FRANKFURT (Reuters) - European Central Bank policymakers gathering last month expressed concern over the risk of a full-fledged trade war with the United States and fretted over the potentially harmful impact of the euro’s strength, the minutes of meeting showed.
With the euro zone economy growing for five straight years, policymakers are now debating how to wean the bloc off easy money and prepare investors for normalizing policy a decade after the global financial crisis sent central banks into crisis mode.
The ECB has so far moved by increments to dial back support. In March, it gave up a largely outdated pledge to raise asset buys if needed, a symbolic move that kept it on course to end its 2.55 trillion asset purchase program by the end of this year.
While the euro’s firming in recent months, partly due to fears over U.S. protectionism, has not significantly curtailed demand, policymakers called the exchange rate a “significant source” of uncertainty with some predicting a more negative impact on inflation.
“It was remarked that the recent movements in the euro exchange rate seemed to relate more to the relative monetary policy shocks, including communication, and less to improvements in the macroeconomic outlook,” the minutes showed.
“This suggested that the exchange rate appreciation could be expected to have a more negative impact on inflation.”
Investors have been wondering whether the ECB’s carefully calibrated exit plan from its ultra easy policy could be scuppered by a looming trade war between the United States and China although ECB policymakers have so far played down this risk.
“There was widespread concern that the risk of trade conflicts, which could be expected to have an adverse impact on activity for all countries involved, had increased,” the ECB said. “It was also cautioned that negative confidence effects could arise.”

STUDY MATERIAL:
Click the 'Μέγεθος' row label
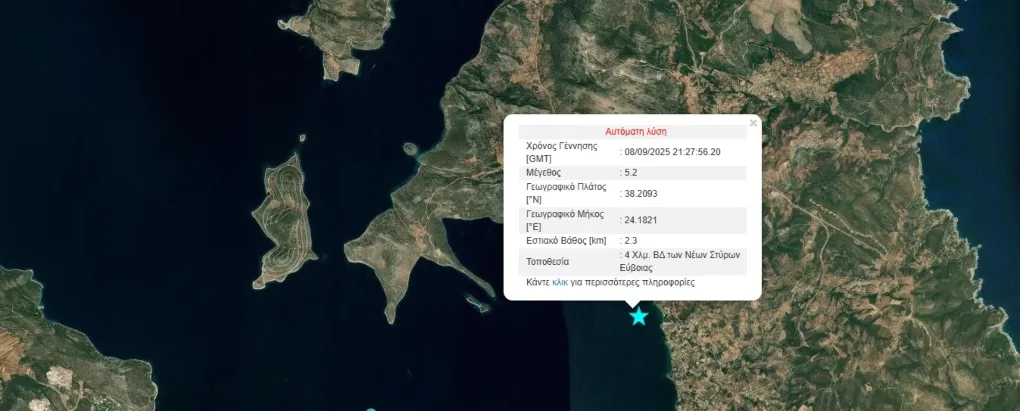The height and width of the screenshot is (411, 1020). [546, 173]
* * *
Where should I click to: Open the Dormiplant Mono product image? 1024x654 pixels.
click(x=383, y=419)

BRIEF A:
In the article on the European Central Bank meeting minutes, what did the ECB give up in March?
BRIEF B:
Proceed with the article on the European Central Bank meeting minutes, picking up after its last sentence.

EXPECTED OUTPUT A:
It gave up a largely outdated pledge to raise asset buys if needed.

EXPECTED OUTPUT B:
Launched three years ago, the ECB’s bond buys depressed borrowing costs, kick-started growth and helped fight off the threat of deflation.
But inflation, the ECB’s singular mandate, has remained weak and will undershoot the bank’s nearly 2 percent target for years to come, a threat to the bank’s credibility.
Still, policymakers argue that with spare capacity largely exhausted in the bloc and growth motoring ahead, it is only a matter of time before inflation picks up so the ECB can afford to dial back is stimulus and give price growth time to accelerate.
A view was put forward arguing that the ECB was close to meeting its criteria for a sustained adjustment in the path of inflation but there was broad agreement that progress is not yet sufficient.
Still, policymakers were in agreement that their confidence has increased that inflation would gradually rise back towards target, if only the bank was patient enough.
“The increased confidence called for a gradual adjustment in the Governing Council’s communication,” the accounts showed,” the ECB said.
Once bond buys end, investor focus will turn to interest rates as the ECB has said they would stay unchanged ‘well past’ the bond buys end, an ill defined timeline that is seen by market as roughly six months.